Polio wasn’t the only killer of course and there were also vaccines and injections for other nasties like smallpox, typhoid and tuberculosis.  And then there were the common children’s diseases like measles, mumps, rubella and chicken pox which didn’t kill you outright but made you feel rather poorly for a day or two.  To protect against them there were regular trips to the doctor’s surgery for injections against them all and there were so many pricks in your arm that you began to look a bit like a pin cushion.  By the age of six or seven children of my age had had so many needles inserted that they must have had more pricks than an Amsterdam red light district prostitute!

So the nightmare of polio was under control but then, also in 1955, a man called Ray Kroc unleashed a new monster and the beginning of the western world obesity problem when he opened the ninth McDonalds franchise restaurant, in Des Plaines, Illinois, which eventually led to the McDonalds Corporation and world domination by the hamburger giant.

Kroc was a milkshake machine salesman and his work brought him into contact with the two brothers, Maurice and Richard McDonald, at their innovative hamburger restaurant in San Bernardino in California.

The brothers were interesting characters who were inspired by the assembly line manufacturing method of Henry Ford and in 1948 they closed their traditional restaurant for several months and applied the principles of mass production to the restaurant industry.  They pared the service back to the essentials, offering a simple menu of hamburgers, french fries and milkshakes, which were produced on a continuous basis, rather than made to order, and with no alternatives offered.  Food could thus be served to a formula, nearly instantaneously and always consistently, a new idea that they called “fast food“.  The waitresses were dispensed with and customers walked to a single window to place and receive their orders.  They made the food preparation area visible to the customers, to exhibit its standards of cleanliness, and they eliminated all plates and cutlery, serving only in paper bags.

• _GIVEN DATA_:
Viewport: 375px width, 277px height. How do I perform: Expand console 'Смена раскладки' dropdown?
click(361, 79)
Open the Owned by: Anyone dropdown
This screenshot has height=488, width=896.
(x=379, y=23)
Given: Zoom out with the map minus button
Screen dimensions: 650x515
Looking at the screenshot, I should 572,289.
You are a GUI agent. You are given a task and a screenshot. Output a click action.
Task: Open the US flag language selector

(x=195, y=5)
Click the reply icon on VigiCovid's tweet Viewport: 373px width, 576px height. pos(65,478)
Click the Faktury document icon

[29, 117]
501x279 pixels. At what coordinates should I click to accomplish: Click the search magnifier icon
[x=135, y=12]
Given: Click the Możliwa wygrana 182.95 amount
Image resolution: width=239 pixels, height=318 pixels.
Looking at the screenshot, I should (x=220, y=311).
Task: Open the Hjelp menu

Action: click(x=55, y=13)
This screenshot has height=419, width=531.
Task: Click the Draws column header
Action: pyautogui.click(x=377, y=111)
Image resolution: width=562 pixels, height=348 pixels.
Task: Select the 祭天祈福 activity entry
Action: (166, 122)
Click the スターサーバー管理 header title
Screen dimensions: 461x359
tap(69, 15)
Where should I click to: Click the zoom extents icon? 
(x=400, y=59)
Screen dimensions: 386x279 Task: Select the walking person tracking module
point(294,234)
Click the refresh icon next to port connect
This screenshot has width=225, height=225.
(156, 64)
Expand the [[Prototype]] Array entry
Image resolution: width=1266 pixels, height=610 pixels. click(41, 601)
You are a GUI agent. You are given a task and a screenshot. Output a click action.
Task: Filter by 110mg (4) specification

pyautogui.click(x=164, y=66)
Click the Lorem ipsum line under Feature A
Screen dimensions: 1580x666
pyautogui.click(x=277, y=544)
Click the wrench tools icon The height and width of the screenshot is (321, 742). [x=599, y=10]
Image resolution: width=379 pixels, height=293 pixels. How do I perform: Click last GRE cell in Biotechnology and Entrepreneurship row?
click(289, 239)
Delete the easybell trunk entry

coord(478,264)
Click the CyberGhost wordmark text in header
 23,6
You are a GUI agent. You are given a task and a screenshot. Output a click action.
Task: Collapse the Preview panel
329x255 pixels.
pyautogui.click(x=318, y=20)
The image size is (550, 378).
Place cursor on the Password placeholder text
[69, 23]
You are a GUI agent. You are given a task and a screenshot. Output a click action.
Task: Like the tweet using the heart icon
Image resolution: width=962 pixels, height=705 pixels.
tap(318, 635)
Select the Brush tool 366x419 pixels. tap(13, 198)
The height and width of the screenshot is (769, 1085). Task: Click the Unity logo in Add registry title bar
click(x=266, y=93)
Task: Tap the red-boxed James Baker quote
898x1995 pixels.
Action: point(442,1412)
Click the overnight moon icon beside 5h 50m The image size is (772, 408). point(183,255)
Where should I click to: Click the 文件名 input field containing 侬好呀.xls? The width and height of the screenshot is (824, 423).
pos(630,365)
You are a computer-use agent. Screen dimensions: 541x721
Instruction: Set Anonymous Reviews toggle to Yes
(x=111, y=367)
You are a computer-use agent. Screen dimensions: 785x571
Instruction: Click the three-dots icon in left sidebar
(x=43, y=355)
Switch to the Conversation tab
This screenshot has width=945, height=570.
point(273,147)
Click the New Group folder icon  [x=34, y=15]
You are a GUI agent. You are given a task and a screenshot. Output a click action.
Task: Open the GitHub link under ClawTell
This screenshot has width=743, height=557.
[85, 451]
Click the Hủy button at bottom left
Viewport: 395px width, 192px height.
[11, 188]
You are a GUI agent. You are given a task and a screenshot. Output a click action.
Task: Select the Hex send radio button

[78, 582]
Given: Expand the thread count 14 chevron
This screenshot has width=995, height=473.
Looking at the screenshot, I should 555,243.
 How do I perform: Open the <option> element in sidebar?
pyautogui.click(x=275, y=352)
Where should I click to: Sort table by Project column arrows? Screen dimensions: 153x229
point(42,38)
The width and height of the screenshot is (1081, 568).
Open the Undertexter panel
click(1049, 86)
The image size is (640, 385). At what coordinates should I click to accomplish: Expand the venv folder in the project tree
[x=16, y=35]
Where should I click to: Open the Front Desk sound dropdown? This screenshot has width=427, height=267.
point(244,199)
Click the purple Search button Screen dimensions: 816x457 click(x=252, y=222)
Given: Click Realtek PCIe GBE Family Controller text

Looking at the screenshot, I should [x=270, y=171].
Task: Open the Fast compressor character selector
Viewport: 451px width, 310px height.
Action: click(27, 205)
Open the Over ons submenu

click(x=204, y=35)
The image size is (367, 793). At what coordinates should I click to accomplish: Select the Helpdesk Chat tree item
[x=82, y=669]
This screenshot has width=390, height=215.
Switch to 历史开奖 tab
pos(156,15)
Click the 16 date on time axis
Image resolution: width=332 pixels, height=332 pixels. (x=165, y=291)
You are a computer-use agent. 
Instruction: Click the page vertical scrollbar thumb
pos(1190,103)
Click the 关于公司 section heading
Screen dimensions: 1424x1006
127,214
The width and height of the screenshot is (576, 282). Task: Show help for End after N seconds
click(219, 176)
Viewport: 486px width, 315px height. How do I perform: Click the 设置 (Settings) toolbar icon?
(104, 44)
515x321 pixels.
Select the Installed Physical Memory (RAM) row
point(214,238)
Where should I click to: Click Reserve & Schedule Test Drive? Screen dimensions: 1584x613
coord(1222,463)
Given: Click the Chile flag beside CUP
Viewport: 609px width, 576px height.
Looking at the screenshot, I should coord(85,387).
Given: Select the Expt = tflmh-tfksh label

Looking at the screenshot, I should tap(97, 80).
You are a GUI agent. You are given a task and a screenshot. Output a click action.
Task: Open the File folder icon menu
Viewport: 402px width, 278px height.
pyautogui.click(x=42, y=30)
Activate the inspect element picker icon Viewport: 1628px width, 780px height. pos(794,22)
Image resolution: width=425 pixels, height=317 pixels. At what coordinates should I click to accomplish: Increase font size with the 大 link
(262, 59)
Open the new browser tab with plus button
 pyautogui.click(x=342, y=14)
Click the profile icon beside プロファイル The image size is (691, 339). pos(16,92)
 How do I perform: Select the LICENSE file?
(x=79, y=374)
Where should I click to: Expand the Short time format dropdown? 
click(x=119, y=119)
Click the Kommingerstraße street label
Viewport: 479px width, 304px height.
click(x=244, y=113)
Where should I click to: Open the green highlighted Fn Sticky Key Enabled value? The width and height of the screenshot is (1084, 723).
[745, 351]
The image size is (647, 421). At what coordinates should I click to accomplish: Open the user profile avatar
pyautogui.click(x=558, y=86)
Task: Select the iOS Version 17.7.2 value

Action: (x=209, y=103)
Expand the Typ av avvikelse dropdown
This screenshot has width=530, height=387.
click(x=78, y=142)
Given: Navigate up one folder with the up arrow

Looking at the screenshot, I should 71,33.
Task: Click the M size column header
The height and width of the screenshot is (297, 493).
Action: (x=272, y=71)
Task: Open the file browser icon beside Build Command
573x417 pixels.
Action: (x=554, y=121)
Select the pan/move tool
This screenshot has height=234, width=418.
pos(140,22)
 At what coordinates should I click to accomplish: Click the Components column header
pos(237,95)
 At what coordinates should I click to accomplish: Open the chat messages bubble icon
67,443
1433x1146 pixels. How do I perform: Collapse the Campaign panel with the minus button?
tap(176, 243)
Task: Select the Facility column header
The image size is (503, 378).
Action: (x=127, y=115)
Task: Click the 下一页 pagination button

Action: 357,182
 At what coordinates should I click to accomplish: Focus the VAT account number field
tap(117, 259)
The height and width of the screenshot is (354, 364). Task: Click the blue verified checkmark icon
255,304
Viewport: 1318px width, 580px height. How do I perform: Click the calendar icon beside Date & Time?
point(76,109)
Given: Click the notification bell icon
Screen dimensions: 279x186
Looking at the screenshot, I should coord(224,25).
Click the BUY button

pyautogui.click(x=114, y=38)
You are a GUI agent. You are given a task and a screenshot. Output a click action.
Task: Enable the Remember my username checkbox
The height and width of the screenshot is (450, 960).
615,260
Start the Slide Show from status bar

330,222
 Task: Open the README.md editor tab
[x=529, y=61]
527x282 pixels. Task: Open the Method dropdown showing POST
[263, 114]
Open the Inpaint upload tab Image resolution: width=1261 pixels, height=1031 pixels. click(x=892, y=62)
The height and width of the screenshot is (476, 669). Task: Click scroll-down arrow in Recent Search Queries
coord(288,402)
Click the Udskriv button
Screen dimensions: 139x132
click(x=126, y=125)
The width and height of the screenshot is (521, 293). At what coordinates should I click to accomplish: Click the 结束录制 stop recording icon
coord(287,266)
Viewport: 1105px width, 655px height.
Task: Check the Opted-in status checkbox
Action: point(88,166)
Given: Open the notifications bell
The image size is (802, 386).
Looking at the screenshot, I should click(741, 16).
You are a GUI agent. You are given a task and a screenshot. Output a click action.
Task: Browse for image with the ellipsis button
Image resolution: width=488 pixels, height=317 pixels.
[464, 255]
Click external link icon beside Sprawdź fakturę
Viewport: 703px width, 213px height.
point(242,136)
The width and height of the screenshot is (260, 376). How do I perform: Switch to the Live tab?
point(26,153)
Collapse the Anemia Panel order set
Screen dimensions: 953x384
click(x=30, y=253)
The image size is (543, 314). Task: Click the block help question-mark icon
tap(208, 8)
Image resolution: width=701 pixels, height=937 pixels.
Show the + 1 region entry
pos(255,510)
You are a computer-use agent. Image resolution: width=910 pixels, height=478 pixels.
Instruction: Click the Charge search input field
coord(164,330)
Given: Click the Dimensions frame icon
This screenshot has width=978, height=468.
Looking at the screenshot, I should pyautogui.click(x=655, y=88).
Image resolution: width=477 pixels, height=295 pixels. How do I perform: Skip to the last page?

• _TASK TO COMPLETE_: From the text above on childhood vaccines and the rise of McDonald's, set down the part that opens with the words "Kroc was a milkshake" and closes with "Bernardino in California.", reproduced word for word.

• _WORKED SOLUTION_:
Kroc was a milkshake machine salesman and his work brought him into contact with the two brothers, Maurice and Richard McDonald, at their innovative hamburger restaurant in San Bernardino in California.